2. **Race Conditions**: The current implementation retrieves the entire TopicPolicies object, modifies it, and writes it back. Without proper synchronization, concurrent updates can overwrite each other's changes.
3. **Thread Safety**: Unlike namespace policies (which were fixed in #9711), topic policies are still mutable and shared across threads without proper synchronization, leading to potential data corruption.
4. **Poor Developer Experience**: Developers must add artificial delays between policy updates to work around these issues, which is error-prone and impacts performance.

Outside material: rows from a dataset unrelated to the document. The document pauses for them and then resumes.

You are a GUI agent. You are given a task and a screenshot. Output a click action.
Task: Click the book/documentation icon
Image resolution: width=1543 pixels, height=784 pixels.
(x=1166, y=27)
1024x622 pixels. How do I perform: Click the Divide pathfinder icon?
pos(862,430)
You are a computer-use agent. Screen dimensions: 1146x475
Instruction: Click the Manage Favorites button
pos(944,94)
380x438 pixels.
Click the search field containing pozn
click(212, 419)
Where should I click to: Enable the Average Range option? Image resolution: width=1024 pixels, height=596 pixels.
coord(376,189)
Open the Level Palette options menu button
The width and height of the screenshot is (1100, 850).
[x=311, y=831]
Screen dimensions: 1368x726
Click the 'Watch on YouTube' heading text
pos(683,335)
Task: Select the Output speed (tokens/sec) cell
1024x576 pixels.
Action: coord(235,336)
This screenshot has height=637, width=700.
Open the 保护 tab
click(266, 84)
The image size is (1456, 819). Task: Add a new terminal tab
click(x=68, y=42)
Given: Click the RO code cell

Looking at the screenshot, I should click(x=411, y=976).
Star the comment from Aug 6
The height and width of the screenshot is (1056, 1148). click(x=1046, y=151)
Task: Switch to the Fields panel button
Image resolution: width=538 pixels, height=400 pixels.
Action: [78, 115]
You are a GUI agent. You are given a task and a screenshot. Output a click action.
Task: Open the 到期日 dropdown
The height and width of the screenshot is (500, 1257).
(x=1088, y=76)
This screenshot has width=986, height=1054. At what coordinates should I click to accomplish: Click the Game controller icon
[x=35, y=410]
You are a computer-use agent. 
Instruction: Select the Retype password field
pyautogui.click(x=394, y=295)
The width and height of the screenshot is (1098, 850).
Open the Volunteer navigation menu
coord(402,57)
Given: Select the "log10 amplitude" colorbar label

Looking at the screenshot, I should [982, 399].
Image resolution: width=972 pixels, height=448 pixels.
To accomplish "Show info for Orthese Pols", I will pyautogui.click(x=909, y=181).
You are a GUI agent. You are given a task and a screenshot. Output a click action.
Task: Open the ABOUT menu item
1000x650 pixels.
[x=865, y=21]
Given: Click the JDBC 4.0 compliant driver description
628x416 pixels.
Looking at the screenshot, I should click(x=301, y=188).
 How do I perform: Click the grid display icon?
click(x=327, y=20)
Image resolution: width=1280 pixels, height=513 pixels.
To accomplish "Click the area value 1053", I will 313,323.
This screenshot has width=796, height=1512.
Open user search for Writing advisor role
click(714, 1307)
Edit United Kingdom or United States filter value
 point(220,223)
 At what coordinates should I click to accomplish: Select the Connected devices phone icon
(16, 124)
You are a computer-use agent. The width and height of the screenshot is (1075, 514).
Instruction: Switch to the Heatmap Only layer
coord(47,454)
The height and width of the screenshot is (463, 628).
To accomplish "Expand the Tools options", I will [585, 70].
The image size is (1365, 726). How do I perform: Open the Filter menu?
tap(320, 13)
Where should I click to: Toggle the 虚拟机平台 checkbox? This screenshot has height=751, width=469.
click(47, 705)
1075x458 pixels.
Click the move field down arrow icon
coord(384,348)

These issues have been reported multiple times (#24393, #21303) and affect production deployments where automated policy management is common.
# Goals
## In Scope
- Implement thread-safe topic policy updates that prevent data corruption
- Ensure sequential policy updates are processed correctly without requiring artificial delays
- Provide atomic update operations that modify only the specific policy fields being changed
- Maintain backward compatibility with existing TopicPoliciesService consumers
- Implement proper synchronization for concurrent policy updates
- Add read-your-writes consistency guarantees for policy updates
## Out of Scope
- Changing the underlying storage mechanism for topic policies (system topics)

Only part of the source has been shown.